Our data transfer to s3 storage is being managed via an API and we don't have frequent changes to the source data. Keeping the dvc.lock
projects in git and using dvc
to synchronise training data download between development machines and hosts in JASMIN is a good pattern for other projects, but not for us here.
The data pipeline included here is minimal (just a chain of scripts!). We wanted to show several different image collections and resulting models trained on their embeddings. dvc repro
wants to destroy and recreate directories used as input/output between stages, so those have been commented out of the example dvc.yaml.
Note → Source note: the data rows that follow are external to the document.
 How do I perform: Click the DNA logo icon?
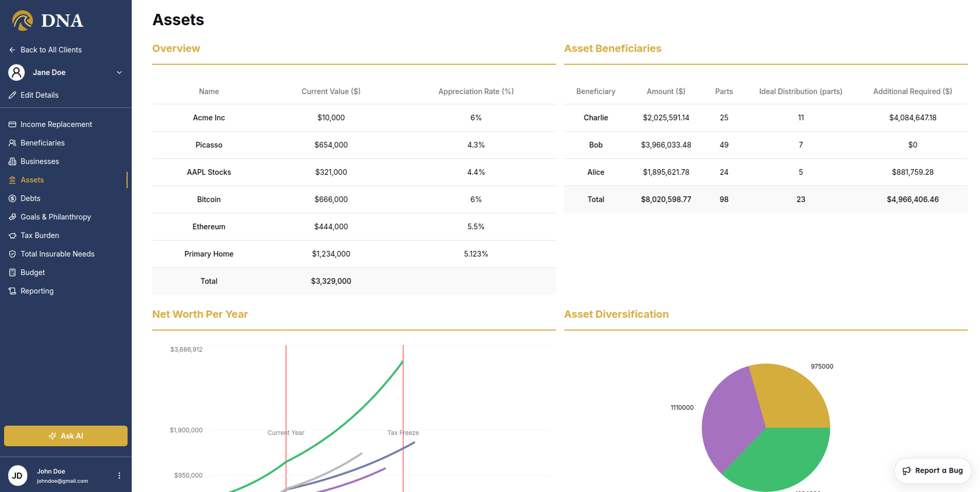(x=23, y=21)
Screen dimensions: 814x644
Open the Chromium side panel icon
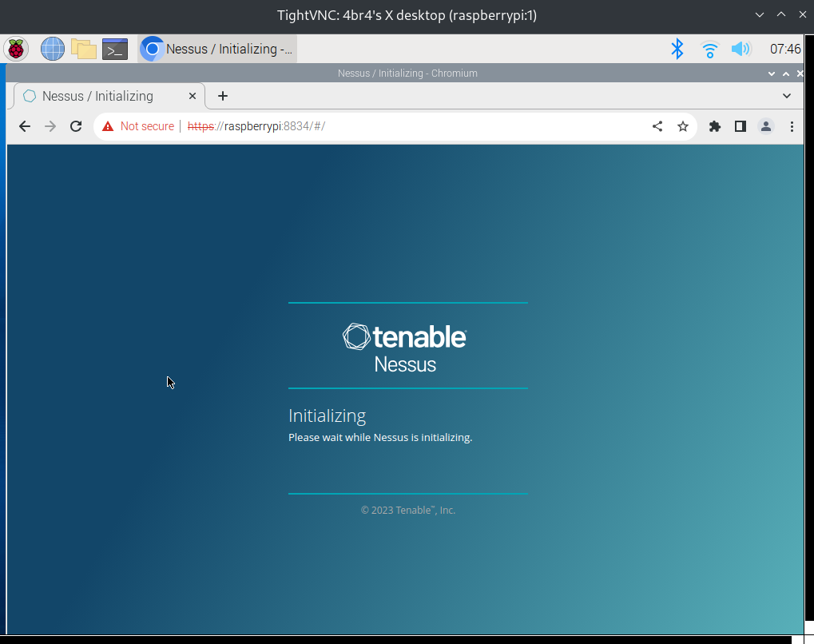click(740, 126)
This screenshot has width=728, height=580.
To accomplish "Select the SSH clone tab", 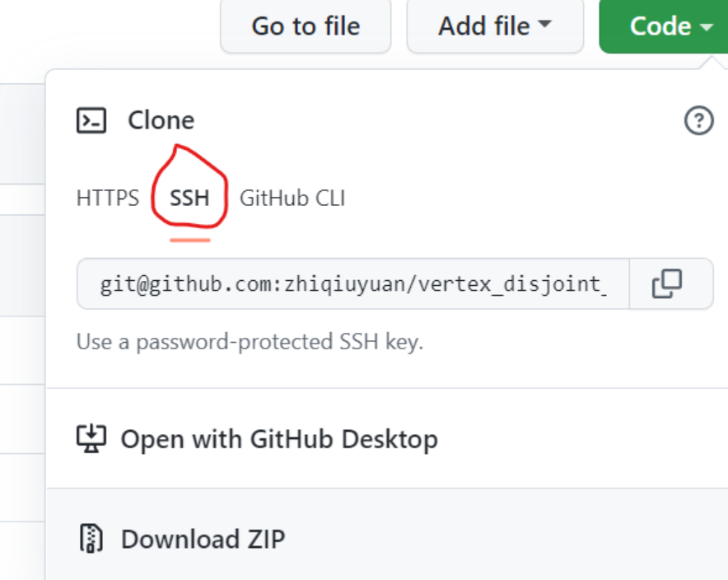I will 189,199.
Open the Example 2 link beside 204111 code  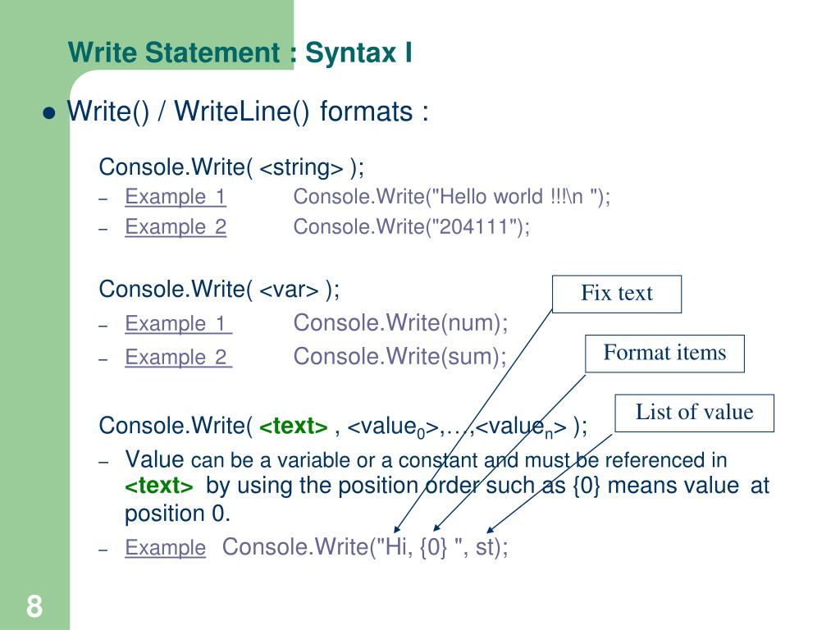pyautogui.click(x=176, y=226)
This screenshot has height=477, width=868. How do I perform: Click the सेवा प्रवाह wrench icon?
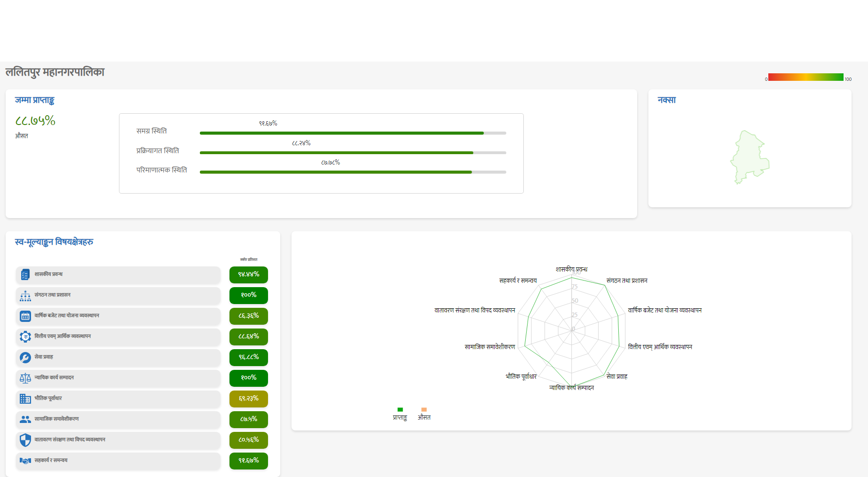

For publishing an experiment, reproducible as a pipeline with a couple of commands and with little to no adaptation of existing code needed to get it to work, it's a decent fit.
Following the DVC Getting Started
dvc init
git add .dvc/config
git add .dvc/.gitignore
Add our JASMIN object store as a DVC remote. Use an existing bucket for simplicity; this limits us to a single collection, but that's already the case.
For non-AWS stores, endpointurl
is needed - set this to the same object store url defined in .env
as AWS_URL_ENDPOINT
dvc remote add -d jasmin s3://metadata
dvc remote modify jasmin endpointurl https://fw-plankton-o.s3-ext.jc.rl.ac.uk
Add access key / secret key pair as documented in the llm_eval project. These values are also defined in .env
, and the --local
switch prevents accidentally committing them to git:
dvc remote modify --local jasmin access_key_id [our access key]
dvc remote modify --local jasmin secret_access_key [our secret key]
Test that it works:
dvc push
Our images are already in the same bucket as this dvc
remote. Try import-url to add an image in remote storage to version control. TODO - ask someone with permissions to add a dedicated bucket.
There are two ways of doing this:
dvc import-url
- supports a --no-download
option, creates a .dvc tracking file per object which can be added to our git repo.
dvc stage add
- writes the tracking information into dvc.yml
, but assumes we're downloading it and uploading to the remote.
We could also use the --to-remote
option to transfer the data to remote storage in JASMIN's object store. We already have copies of the data in s3.
dvc add / dvc push
would be the pattern to use where we have data in a filesystem (in a JASMIN Group Workspace, or locally) and want to store and track canonical copies of it in an object store, and reuse those in experiment pipeline stages.
Files are on our local system. They might already be version controlled in a git repository!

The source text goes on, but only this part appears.